Près de cinq mois après le piratage, les organismes de réglementation et d’application de la loi indiens ont tardé à agir. La FIU et la DE, chargées de la conformité financière et des enquêtes sur le blanchiment d’argent, sont restées largement en retrait. Pendant ce temps, l’affaire a pris une tournure internationale, avec l’examen du programme de restructuration de WazirX par la Haute Cour de Singapour, des décisions critiques sur les remboursements aux utilisateurs et l’avenir de la plateforme étant prises hors de la juridiction indienne.
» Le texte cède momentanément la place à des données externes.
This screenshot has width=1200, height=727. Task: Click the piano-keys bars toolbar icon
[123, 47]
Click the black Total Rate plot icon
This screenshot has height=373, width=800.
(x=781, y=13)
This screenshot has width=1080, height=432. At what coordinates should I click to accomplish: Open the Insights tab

L’ironie est frappante : une base d’utilisateurs principalement indienne cherche maintenant justice auprès d’un système juridique à l’autre bout du monde, tandis que son propre gouvernement est à la traîne. Que le piratage ait été une brèche externe ou une affaire interne pourrait prendre des mois, voire des années, à déterminer. Pour l’instant, la détresse des utilisateurs sert de rappel brutal des conséquences des défaillances systémiques dans un écosystème cryptographique en pleine évolution.